A Câmara de Vereadores do Rio de Janeiro aprovou, por iniciativa de psolistas, a retirada do busto do Padre António Vieira dos jardins da PUC. Pelo jeito, a maioria direitista da Câmara não exitou em aprovar o projeto, das duas, uma: ou a direita nacional está se tornando uma grande defensora das questões identitárias, ou os vereadores do Rio – quase todos -, incluindo os do PSOL, são uma turba de ignorantes que não sabem quem foi António Vieira, nunca leram nada dele e, convenhamos, nunca leram nada de nada. E se leram, têm sérias dificuldades de interpretação de texto.
Além da flagrante demostração de ignorância e obscurantismo, a medida ainda tem um toque de deselegância. O busto foi um presente da Câmara Municipal de Lisboa, em retribuição ao busto de Machado de Assis presenteado à Universidade Católica Portuguesa em 2008.

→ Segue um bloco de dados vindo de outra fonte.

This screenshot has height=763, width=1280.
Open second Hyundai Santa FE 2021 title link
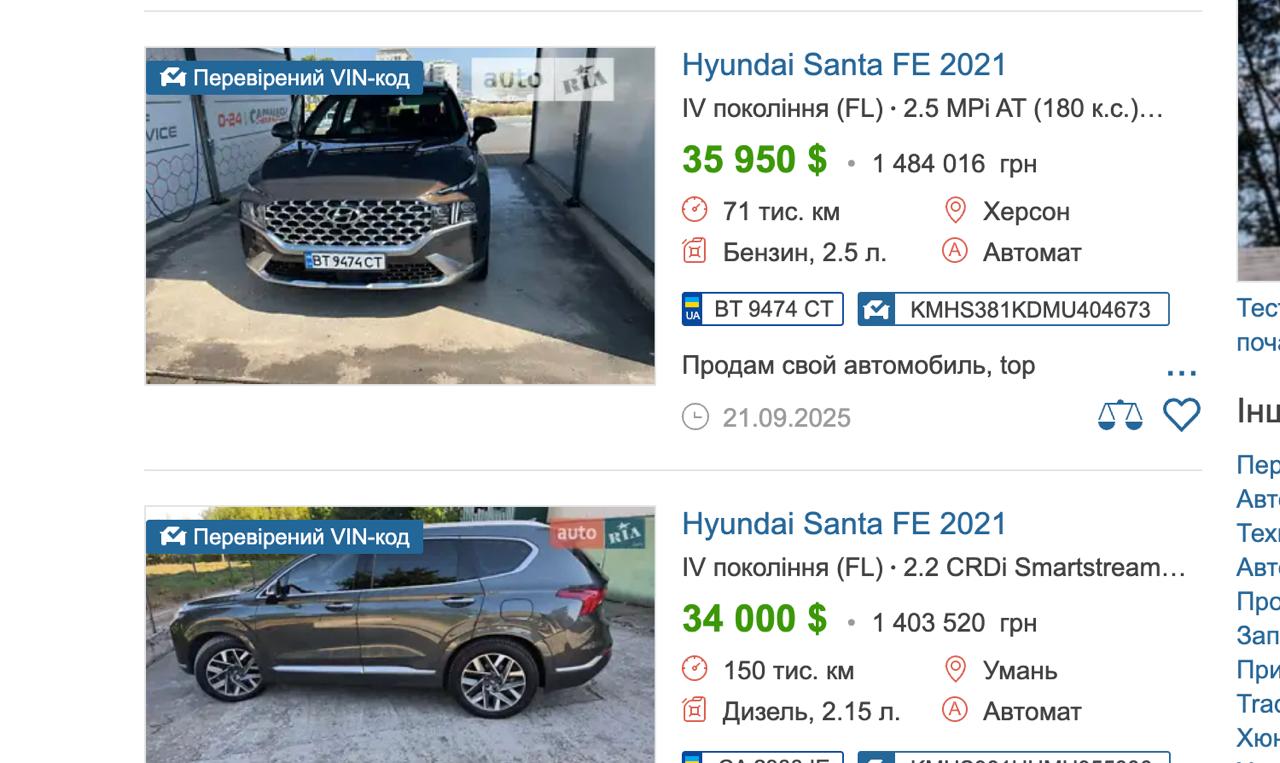click(x=844, y=524)
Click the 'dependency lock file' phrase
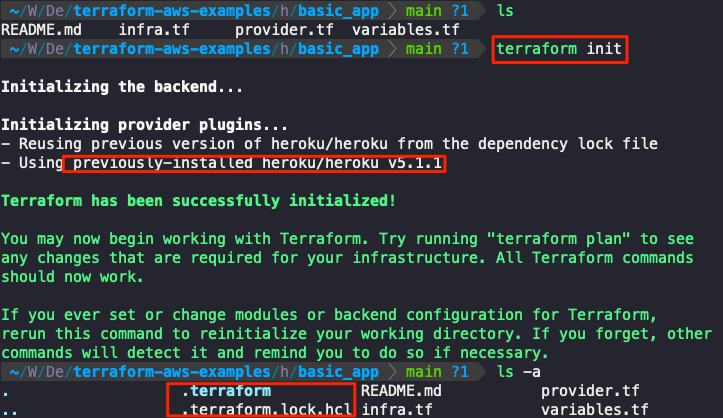The width and height of the screenshot is (723, 418). 568,144
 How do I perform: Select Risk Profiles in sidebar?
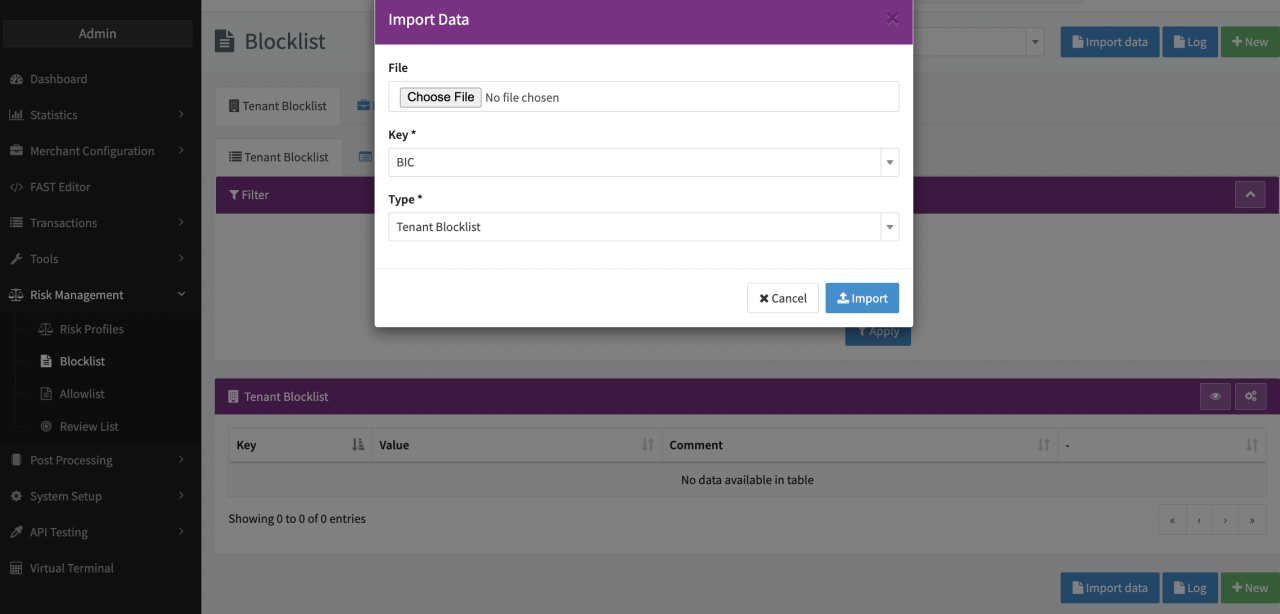[x=91, y=329]
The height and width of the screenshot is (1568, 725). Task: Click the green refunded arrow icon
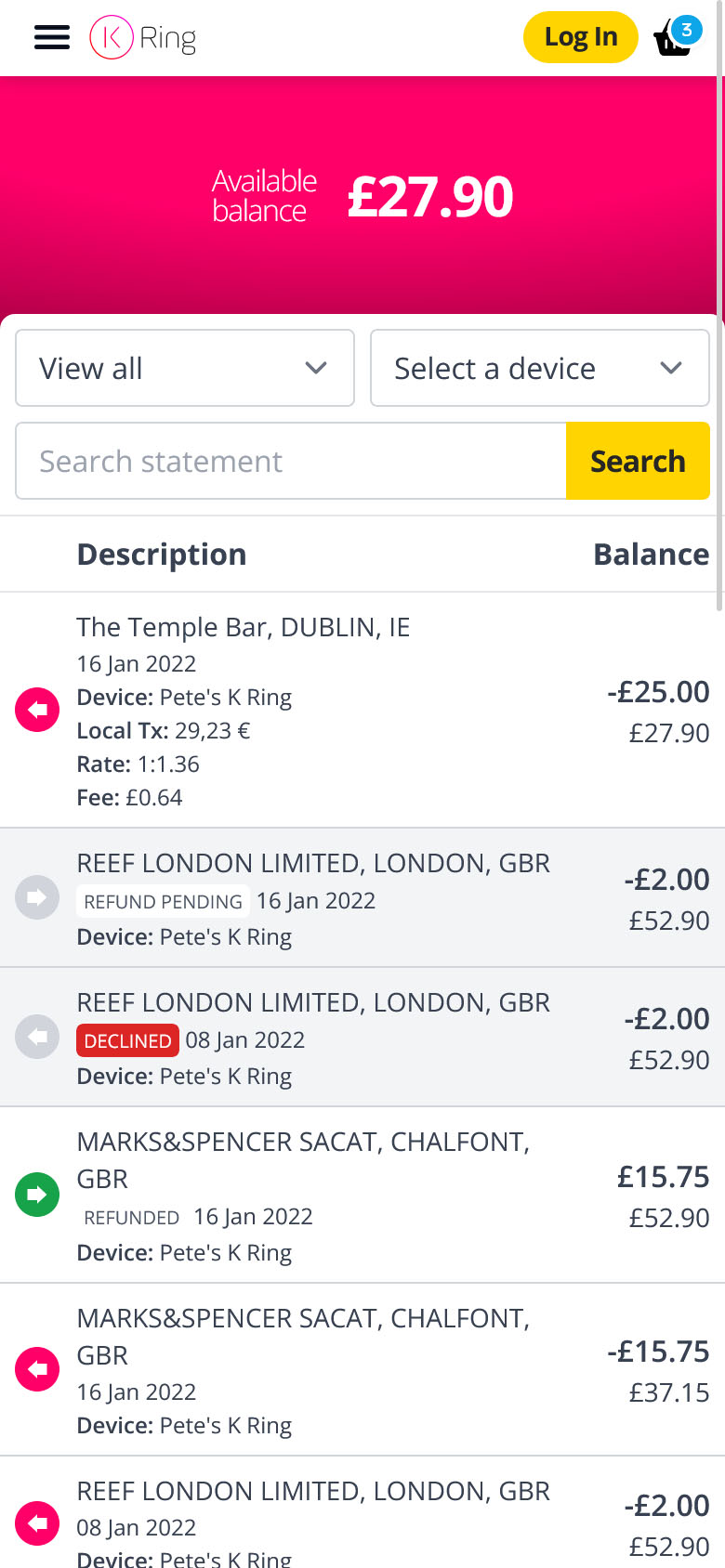pyautogui.click(x=37, y=1195)
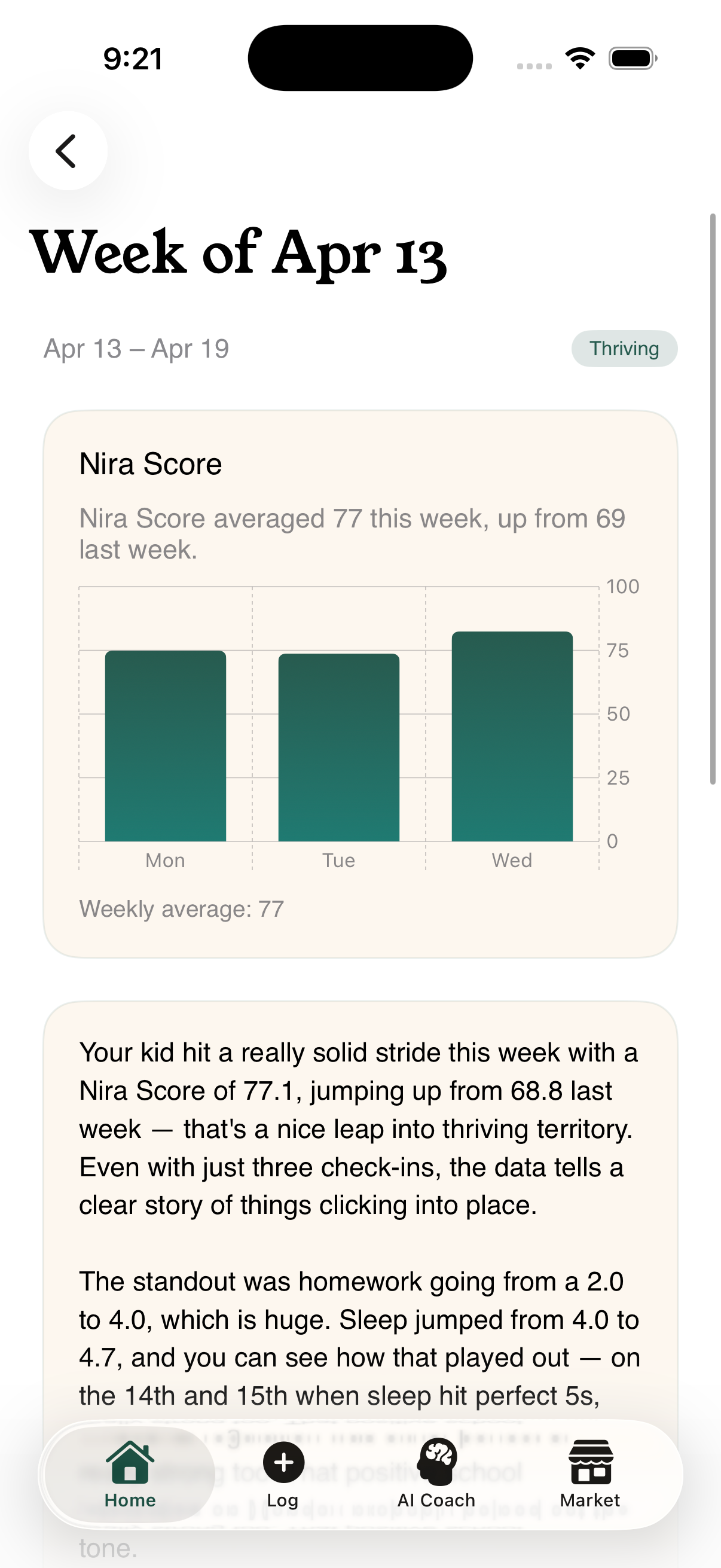This screenshot has height=1568, width=721.
Task: Tap the Wednesday bar in chart
Action: [512, 737]
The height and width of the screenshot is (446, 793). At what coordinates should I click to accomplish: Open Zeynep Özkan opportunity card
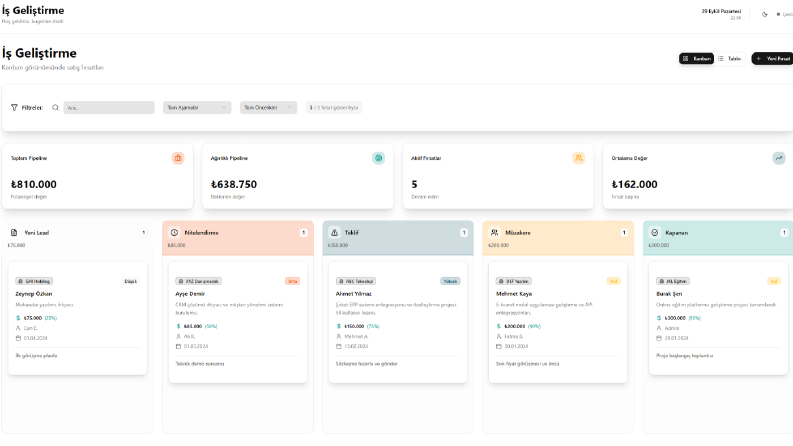(78, 318)
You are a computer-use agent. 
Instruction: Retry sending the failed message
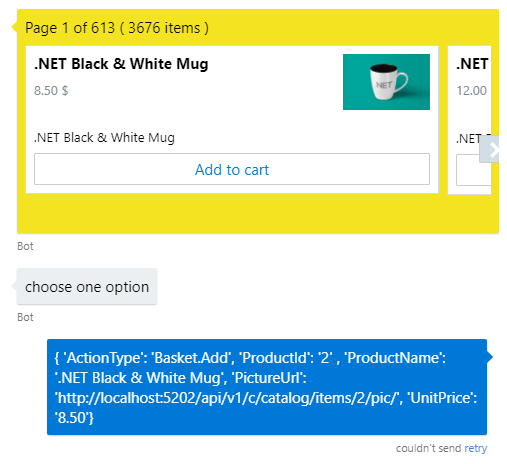(x=475, y=448)
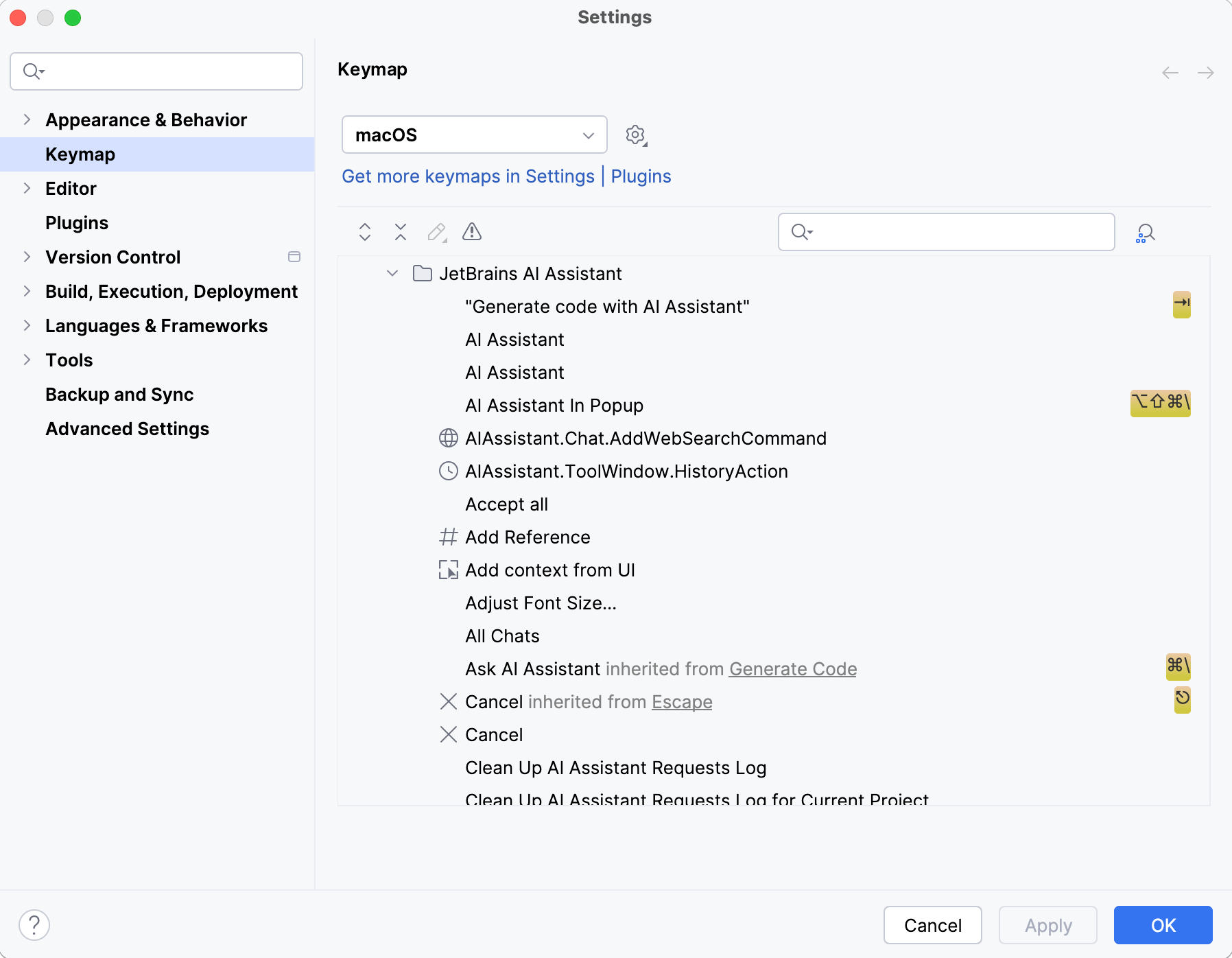Select the AI Assistant In Popup action
The height and width of the screenshot is (958, 1232).
pos(554,406)
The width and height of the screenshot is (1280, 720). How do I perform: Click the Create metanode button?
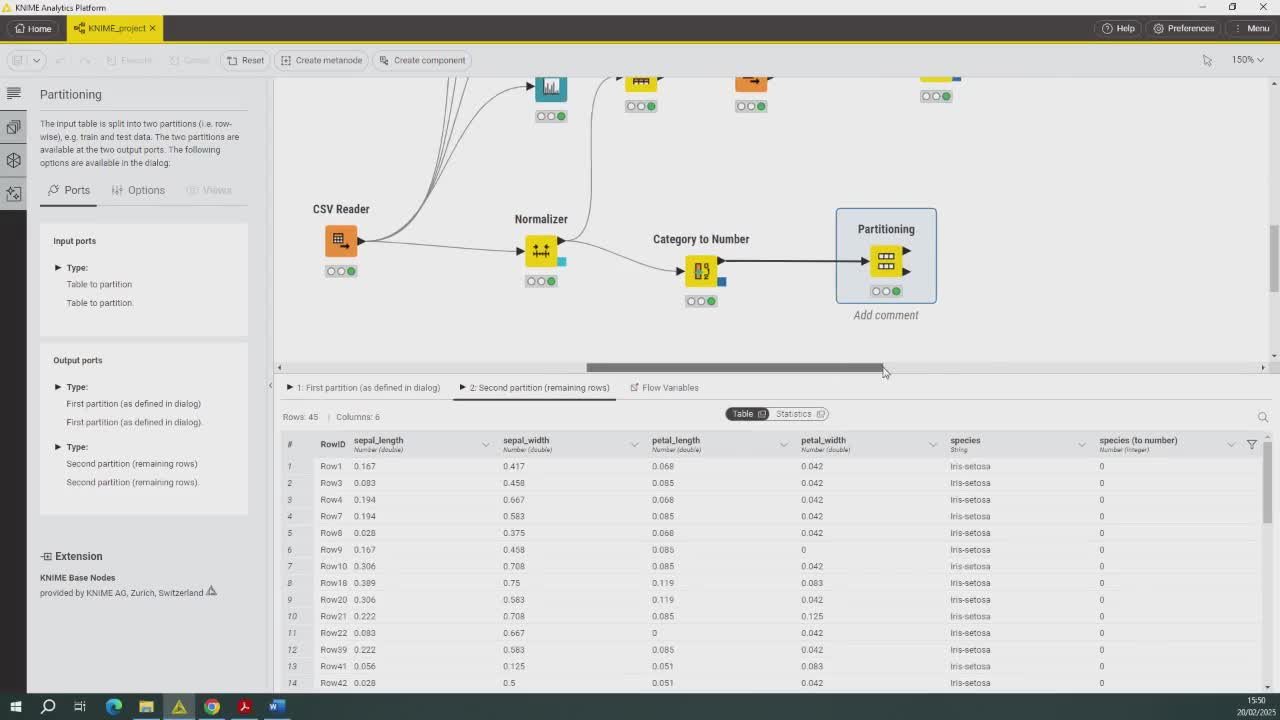[321, 60]
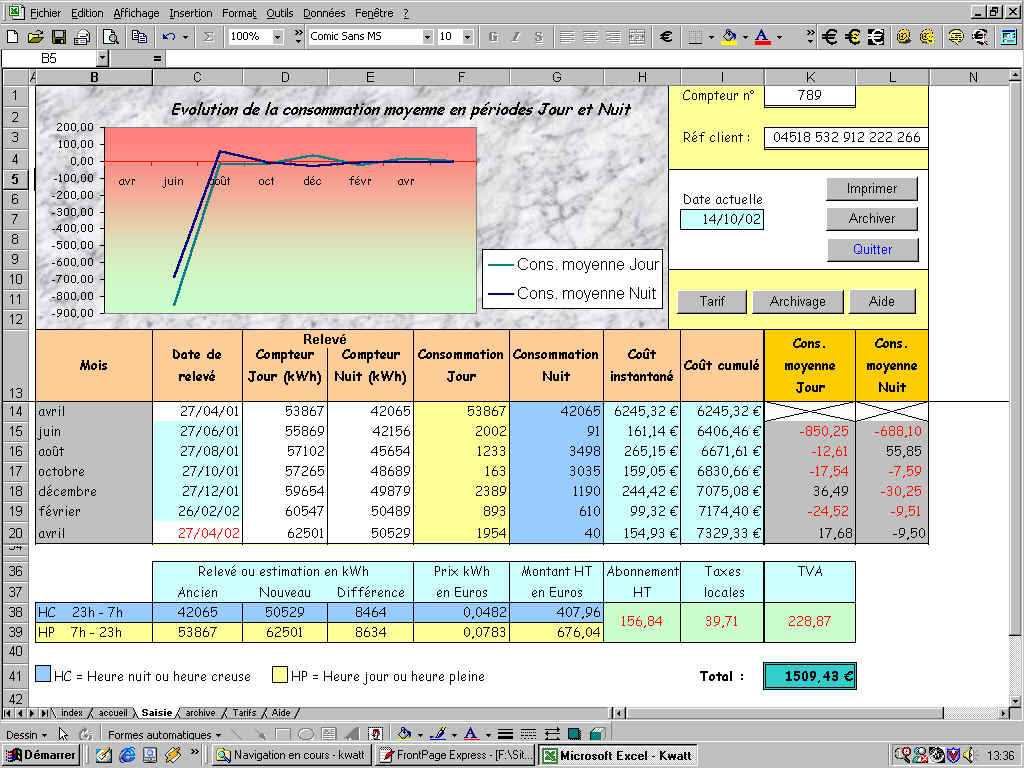The image size is (1024, 768).
Task: Click the Euro currency format icon
Action: click(666, 37)
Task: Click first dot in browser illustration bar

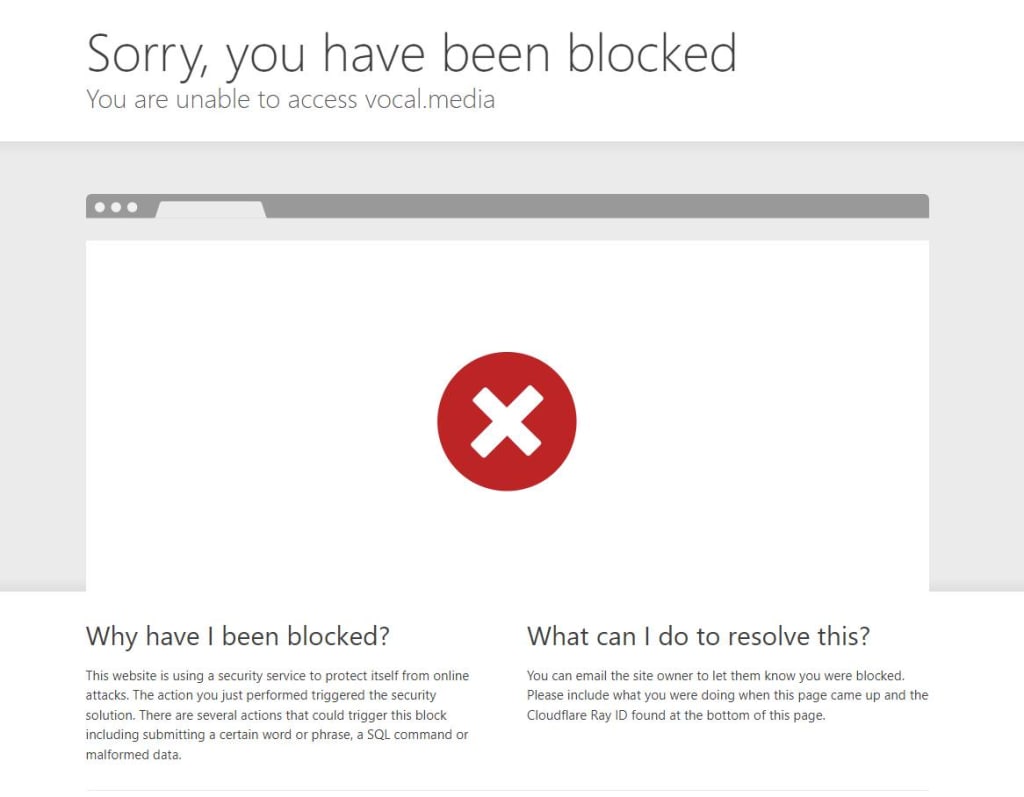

Os portugueses, acusados de serem terríveis colonizadores, reconhecem a importância de Machado de Assis, brasileiro, mulato, autodidata, um monumento de toda a literatura em língua portuguesa. E os portugueses, esses colonizadores maldosos, retribuem com o busto de outro monumento de nossa língua, Padre António Vieira. O correto seria chamá-lo luso-brasileiro, mas a verdade é que Antônio Vieira era brasileiro já que nasceu em Lisboa, mas chegou ao Brasil colônia com cerca de seis anos, passando a maior parte de sua vida no Brasil, tendo morrido em Salvador em 1697.
Se não conhecêssemos a esquerda pequeno-burguesa, contaminada pelo identitarismo, poderíamos dizer que é espantoso que um projeto obscurantista como esse tenha vindo de vereadores da esquerda. Nenhuma loucura identitária da esquerda espanta, o nível cultural e político é cada vez menor.
Em tempos normais, veríamos a esquerda defendendo que as obras culturais do nosso povo e da humanidade em geral devem ser preservadas, agora, querem tacar fogo em tudo.
Padre Vieira foi um monumento da literatura em língua portuguesa. Apenas isso já seria mais do que suficiente para que ele fosse estudado, homenageado, idolatrado como tal. Mesmo se ele tivesse sido um defensor da escravidão, como afirmam os ignorantes, isso não mudaria nada. O problema é que, ao contrário do que os ignorantes inventaram, o Padre António Vieira foi contra a escravidão, dentro, logicamente, dos limites de seu tempo.
Mais ainda, por várias posições progressistas em sua época foi perseguido pela Santa Inquisição e esteve muito perto de ser queimado na fogueira.
Quem diria que séculos depois, uma câmara cheia de vereadores insignificantes, fosse concluir o trabalho da Inquisição e promover a queima de António Vieira.